*** Raw data ***

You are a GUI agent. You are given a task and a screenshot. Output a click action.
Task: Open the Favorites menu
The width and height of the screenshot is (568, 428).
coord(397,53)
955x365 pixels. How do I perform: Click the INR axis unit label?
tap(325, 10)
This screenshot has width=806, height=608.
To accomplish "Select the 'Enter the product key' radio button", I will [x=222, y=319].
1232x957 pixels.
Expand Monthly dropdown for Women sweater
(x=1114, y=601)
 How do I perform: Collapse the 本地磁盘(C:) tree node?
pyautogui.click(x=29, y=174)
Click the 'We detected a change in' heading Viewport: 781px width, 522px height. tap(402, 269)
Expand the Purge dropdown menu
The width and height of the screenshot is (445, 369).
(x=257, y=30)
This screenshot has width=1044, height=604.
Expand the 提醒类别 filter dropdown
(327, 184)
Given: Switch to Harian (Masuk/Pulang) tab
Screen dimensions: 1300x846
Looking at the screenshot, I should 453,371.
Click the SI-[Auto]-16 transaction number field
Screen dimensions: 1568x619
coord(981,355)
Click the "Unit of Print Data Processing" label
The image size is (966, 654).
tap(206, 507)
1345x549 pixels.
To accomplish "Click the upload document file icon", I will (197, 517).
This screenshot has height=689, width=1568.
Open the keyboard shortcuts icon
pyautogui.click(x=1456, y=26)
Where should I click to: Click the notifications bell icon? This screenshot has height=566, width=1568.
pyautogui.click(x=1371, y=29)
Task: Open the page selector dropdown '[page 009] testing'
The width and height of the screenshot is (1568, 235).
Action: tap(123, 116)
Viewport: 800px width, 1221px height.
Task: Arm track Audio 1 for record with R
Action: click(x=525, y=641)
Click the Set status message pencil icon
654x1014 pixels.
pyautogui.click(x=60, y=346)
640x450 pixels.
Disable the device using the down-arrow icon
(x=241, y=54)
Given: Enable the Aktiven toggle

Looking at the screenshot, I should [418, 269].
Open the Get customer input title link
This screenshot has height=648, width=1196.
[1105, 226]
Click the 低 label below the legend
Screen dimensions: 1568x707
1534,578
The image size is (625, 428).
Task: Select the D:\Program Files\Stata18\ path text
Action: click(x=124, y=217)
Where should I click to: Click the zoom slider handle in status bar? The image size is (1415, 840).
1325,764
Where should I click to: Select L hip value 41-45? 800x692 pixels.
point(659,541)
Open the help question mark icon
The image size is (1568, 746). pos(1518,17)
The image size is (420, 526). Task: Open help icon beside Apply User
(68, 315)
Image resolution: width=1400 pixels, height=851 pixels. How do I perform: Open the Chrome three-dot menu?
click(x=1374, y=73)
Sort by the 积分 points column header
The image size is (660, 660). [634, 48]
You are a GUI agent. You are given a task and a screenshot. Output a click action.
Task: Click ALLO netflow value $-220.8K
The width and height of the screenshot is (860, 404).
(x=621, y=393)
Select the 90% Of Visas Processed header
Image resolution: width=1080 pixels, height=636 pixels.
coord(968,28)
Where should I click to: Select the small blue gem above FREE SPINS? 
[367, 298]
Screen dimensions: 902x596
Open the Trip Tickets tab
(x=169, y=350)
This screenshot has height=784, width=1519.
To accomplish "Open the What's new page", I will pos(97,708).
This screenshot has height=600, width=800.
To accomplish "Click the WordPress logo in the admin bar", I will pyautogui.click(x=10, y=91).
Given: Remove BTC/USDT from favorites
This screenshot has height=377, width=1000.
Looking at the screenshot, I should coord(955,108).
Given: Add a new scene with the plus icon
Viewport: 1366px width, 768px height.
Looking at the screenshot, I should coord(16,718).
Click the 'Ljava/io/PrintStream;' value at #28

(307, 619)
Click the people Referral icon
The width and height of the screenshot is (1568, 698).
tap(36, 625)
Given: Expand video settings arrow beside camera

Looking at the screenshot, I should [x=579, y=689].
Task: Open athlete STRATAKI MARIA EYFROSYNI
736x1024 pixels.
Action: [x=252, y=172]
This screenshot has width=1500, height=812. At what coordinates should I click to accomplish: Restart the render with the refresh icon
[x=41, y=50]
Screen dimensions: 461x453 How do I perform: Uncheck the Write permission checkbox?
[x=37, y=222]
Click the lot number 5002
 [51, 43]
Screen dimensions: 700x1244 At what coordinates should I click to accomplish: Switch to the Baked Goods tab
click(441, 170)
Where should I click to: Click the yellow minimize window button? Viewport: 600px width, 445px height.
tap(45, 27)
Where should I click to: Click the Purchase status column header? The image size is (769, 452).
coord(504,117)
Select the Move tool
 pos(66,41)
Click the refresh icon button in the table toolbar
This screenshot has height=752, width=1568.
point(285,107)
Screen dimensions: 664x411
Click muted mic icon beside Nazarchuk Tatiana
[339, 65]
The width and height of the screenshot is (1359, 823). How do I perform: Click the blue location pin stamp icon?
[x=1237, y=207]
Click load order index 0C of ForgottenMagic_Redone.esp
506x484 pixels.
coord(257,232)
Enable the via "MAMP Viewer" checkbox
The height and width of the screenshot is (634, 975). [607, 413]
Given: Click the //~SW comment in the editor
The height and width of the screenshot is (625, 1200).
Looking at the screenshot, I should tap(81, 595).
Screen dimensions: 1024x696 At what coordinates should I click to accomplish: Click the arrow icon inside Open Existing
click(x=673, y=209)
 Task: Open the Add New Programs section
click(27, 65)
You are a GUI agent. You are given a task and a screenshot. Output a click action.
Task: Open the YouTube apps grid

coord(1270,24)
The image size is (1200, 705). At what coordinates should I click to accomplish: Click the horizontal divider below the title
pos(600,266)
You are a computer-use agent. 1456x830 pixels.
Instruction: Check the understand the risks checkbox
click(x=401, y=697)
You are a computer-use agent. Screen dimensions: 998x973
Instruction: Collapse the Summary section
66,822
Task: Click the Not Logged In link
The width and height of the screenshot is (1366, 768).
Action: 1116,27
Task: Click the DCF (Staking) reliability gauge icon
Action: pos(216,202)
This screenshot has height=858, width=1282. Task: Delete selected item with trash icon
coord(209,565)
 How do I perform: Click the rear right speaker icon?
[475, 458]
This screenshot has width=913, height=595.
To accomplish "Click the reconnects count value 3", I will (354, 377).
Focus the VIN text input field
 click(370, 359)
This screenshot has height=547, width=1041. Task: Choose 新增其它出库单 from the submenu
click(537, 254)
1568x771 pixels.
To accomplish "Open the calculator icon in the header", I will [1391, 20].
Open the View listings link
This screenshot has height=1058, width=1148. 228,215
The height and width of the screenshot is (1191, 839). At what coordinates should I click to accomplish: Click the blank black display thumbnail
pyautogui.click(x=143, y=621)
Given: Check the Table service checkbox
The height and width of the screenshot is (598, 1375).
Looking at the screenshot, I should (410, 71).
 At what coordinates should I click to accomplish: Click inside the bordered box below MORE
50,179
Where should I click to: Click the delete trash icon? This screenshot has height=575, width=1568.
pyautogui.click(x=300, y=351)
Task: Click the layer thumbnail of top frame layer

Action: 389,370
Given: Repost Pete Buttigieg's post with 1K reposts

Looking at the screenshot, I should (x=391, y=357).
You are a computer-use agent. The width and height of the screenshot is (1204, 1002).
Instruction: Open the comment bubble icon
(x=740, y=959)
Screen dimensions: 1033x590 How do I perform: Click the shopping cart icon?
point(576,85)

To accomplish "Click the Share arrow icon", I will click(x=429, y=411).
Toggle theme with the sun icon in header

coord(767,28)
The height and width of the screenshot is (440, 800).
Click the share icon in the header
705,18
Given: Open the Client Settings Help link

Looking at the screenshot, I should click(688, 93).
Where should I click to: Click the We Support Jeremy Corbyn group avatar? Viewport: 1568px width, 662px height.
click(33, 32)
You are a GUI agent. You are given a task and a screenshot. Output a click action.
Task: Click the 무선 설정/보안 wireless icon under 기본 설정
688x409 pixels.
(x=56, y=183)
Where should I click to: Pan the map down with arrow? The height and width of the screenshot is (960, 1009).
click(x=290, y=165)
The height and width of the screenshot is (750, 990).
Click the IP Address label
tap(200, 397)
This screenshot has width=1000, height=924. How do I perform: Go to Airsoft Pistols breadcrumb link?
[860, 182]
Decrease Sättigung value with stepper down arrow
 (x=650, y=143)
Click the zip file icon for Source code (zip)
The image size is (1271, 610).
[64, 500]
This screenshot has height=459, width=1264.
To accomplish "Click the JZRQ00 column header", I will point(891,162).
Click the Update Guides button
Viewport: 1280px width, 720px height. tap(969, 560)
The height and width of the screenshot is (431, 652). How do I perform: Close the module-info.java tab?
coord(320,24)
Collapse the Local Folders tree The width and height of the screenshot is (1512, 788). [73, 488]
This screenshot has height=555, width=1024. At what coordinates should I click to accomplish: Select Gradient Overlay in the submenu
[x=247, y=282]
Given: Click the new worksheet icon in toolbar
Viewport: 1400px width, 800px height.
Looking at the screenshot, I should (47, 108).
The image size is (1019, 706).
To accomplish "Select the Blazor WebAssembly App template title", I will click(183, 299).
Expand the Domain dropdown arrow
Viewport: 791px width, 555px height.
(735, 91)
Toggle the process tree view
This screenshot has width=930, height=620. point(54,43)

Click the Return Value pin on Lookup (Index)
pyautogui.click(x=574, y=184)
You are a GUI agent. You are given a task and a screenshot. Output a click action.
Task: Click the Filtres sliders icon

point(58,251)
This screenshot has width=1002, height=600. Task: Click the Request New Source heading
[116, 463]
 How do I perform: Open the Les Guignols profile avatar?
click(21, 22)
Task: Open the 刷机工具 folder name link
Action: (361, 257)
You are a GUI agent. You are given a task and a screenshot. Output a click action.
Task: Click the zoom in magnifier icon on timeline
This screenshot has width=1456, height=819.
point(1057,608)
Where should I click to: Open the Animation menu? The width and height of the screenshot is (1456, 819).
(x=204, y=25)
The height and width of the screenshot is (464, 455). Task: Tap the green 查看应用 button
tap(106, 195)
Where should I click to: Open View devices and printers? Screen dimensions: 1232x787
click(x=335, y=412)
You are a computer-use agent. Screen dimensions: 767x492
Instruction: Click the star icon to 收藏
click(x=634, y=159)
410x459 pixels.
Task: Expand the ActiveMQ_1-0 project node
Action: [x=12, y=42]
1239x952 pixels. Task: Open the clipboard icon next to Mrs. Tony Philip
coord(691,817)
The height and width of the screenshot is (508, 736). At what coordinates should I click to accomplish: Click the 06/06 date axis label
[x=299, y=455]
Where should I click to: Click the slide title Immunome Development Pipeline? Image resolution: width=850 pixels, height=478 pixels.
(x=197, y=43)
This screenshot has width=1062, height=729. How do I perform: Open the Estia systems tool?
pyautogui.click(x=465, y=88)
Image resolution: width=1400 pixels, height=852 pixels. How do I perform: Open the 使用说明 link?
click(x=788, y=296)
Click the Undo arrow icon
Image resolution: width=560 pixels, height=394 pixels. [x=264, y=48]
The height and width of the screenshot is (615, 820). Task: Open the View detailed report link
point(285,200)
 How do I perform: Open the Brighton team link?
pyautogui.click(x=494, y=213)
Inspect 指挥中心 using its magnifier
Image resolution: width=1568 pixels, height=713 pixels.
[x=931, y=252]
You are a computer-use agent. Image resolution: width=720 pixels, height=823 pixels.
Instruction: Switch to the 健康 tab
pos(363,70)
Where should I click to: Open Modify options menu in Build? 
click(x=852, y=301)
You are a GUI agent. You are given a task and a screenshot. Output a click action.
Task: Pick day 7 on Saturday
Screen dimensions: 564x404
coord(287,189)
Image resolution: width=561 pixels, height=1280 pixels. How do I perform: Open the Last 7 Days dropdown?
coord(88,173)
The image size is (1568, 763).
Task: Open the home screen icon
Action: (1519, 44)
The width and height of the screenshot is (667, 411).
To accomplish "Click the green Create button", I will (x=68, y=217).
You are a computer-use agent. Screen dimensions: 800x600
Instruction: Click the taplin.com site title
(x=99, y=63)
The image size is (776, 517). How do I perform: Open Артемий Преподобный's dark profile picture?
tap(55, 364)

***

What is needed: A single number is the whole answer: the tally of lines in the entries that hold "page".

Answer box: 2